Ankara seni seviyorum. Hem de çok. Karanlığını, kasvetli binalarını, gözlerindeki kahverengiyi, gecenin dinginliğini, sakarya sarhoşlarını, her doğan gününü, hissettirdiklerini, İstanbul’dan önce aklıma gelmeni, Boğazla seni hayallerimde birleştirmemi, Emek’teki iki katlı bahçeli evimi, 4.Caddenin kaldırımlara dökülmüş sohbahar süsü verilmiş yapraklarını, ucuz gözlemelerini, senden ayrılmak istemeyişimdeki tamlığımı… Ama en çok da sana bir gün mutlaka döneceğimi bilmeyi…
yorumlar
ankarayı tanımlamak gerekirse şöyle diyebiliriz.

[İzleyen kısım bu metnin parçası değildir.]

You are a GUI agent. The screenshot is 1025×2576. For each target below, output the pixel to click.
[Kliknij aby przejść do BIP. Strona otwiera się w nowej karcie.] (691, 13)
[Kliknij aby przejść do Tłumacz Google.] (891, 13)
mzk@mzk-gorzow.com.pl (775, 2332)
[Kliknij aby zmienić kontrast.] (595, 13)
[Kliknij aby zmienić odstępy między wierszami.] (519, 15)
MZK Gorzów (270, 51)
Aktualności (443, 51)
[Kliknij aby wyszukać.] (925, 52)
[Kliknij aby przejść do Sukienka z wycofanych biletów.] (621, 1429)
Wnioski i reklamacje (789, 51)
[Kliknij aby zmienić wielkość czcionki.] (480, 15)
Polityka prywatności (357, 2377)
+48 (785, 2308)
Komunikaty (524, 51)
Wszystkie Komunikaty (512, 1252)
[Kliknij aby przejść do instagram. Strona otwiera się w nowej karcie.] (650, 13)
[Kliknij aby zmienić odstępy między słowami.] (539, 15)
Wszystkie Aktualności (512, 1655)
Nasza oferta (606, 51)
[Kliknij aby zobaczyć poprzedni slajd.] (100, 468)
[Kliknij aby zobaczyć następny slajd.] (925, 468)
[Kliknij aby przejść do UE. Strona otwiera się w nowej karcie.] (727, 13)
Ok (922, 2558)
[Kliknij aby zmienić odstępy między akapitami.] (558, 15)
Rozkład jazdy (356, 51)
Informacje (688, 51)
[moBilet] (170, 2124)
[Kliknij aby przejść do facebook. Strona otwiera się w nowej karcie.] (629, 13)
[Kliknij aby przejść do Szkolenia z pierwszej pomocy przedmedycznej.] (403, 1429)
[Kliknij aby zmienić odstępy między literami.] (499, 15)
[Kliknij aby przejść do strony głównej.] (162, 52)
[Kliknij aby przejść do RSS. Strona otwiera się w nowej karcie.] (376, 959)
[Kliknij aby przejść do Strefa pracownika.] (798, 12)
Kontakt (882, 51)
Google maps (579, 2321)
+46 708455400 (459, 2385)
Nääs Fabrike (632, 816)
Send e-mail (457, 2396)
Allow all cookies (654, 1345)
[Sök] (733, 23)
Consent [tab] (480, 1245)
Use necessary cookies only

istanbul’un dağınıklığını sevenler, ankara’nın düzenine alışamazlar.. zaten alışmasınlar da.. biz burada düzen içinde gayet iyiyiz..saygılar..
ankara karargâh gibi bir şehirdir, sevmem. Denizi de yok.
askerliği burada yaptım …çok eğlenceli hatıraları yok bende..bi süre gel-e-mem heralde…ne güzel yaptım kafiye ..hiç uğraşmayın olmaz nafile..redsta’oğlan tekdir bu alemde..
ankara hakkında bildiğim tek şey ilkokulda öğrendiğim bu marş idi eskiden tabi sonra televizyondan öğrendim ankarayı birde sivasa giderken gece dışardan ışıklarını gördüm gündüz nasıl bilmiyorum ama geceleyin dışardan iyi göründüğüne eminim.
pardon arkadaşlar başlıkta y ile l araına o yu koymayı unutmuşum şimdi oldu
-16 derece celcius idi hava sicakligi.S*kmishim Ankara’yi. Burnum kirmizi geziorum Konya ve Kayseri’den göçen kroların arasında.
Bir an seni kırmızı bir burunla düşündüm de. :)Kış bitsinde baharla beraber düşeyim Ankaraya.. özledim yine Ankarayı. gerçi ODTU’ den başka pek bir yerini görmüyorum ya.. olsun. 🙂
bi de ankara’nın dikmen’i, bi daha gelirsem “sev” beni! diye söylenmiş güzel bi laf vardır dikmen yokuşuna ithafen.
@cekirge : ben de seni “ya ne eymir gölü ben yüzme bilmiyom ya” derken :)@indio: gel gör halini o yokuşun kışın. bir de cüzdan buldum çadır kenarında kimin acaba ^^ ?
ulustan gençlik parkına inmeye uğraşıyorum, aklımda hep metro hattının diğer tarafı deniz olduğu geliyor…
bilen bilir anadolu yakasında -ki ben burda ikamet ediyorum- tren yolunun ‘aşağı’ tarafı hep denizdir…
sevmem ankara’yı, her gidişim hüzünle kaplıdır çünkü…
Ankaralı Turgut’un dikmenli bir şarkısı vardı. Demek oradan geliyormuş.